Respite care viewed as ‘negative’, ‘risky’

Carers may not be accessing available respite services because of quality and safety concerns, the aged care royal commission has heard.

Carers may not be accessing available respite services because of quality and safety concerns and a perception that residential respite may be “negative and even risky”, the aged care royal commission has heard.

The Royal Commission into Aged Care Quality and Safety, sitting in the regional Victorian town of Mildura, will this week hear evidence focusing on respite care, as well as the toll that a caring role can take on carers.

Peter Gray

In opening statements on Monday Senior Counsel Assisting Peter Gray QC the commission the respite system in Australia is in need of reform.

He said a 2015 survey by the ABS found 58.9 per cent of carers hadn’t received assistance from organised services within the last 12 months and 86.2 per cent had never used respite care, including 55 per cent who said they didn’t need it and 10.8 per cent who said the care recipient didn’t want it.

“This still leaves a large number of people who would like respite but have never had it,” Mr Gray said.

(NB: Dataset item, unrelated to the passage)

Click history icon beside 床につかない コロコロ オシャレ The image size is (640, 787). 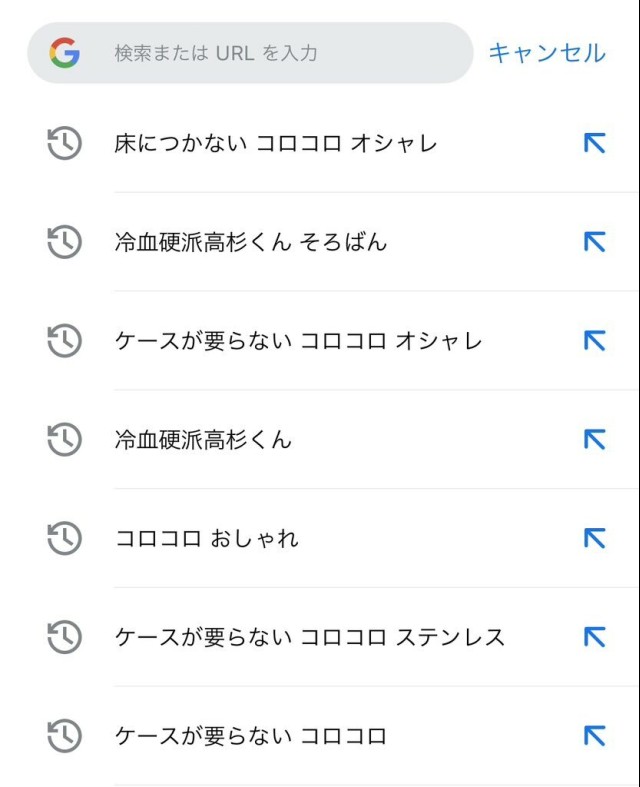[x=64, y=144]
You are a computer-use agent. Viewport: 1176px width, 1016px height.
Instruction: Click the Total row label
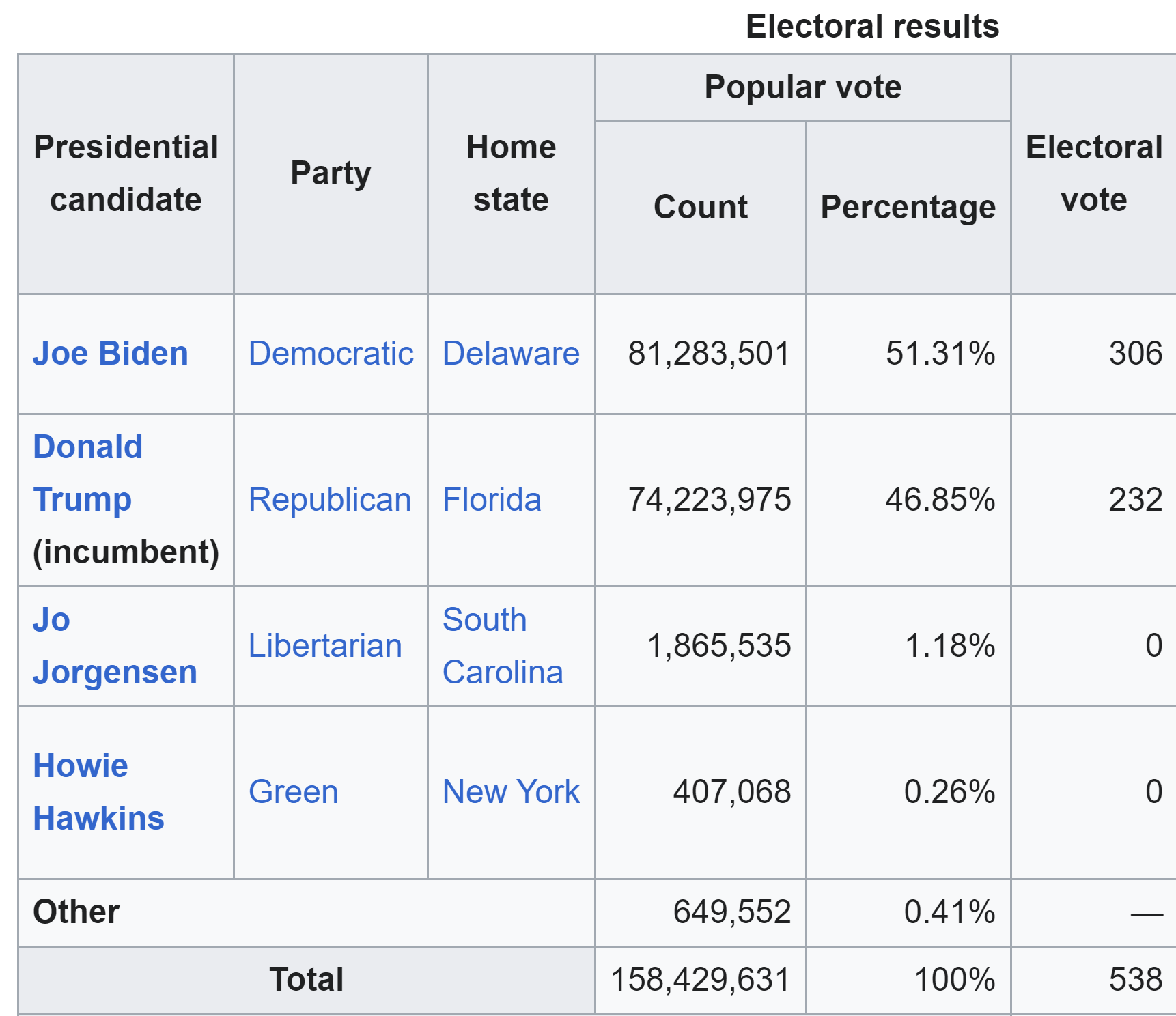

“It also raises questions about why a very large group of primary carers do not wish to try it. Could this be because of concerns about its efficacy, its quality or even its safety?”

Mr Gray noted there were also “expert and anecdotal indications” that residential respite was “too often perceived as a negative and and even a risky experience”.

Ambiguity around purpose of respite

He said there was ambiguity around who respite was actually supposed to benefit – the recipient or the caregiver.

“It should of course benefit both and be for the overall sustainment and enhancement of the care relationship,” he said.

“In technical terms, however, the way the need for respite care is assessed may not adequately reflect this.”

Mr Gray said there is a range of government-subsidised services to support carers, but navigating the system is difficult and can act as a barrier to both accessing respite and maintaining the demanding role of carer.

He also said evidence suggested there may be “inadequate coordination” between the two key pathways to carer support, the Carers Gateway – which links carers to support services – and my Aged Care, used to find respite.

The evidence the commission will hear over coming days, he said, will suggest that opportunities have been missed and reform is needed, “particularly reorientation towards reablement of the elderly person using respite, and coordination of support services to allow carers to benefit”.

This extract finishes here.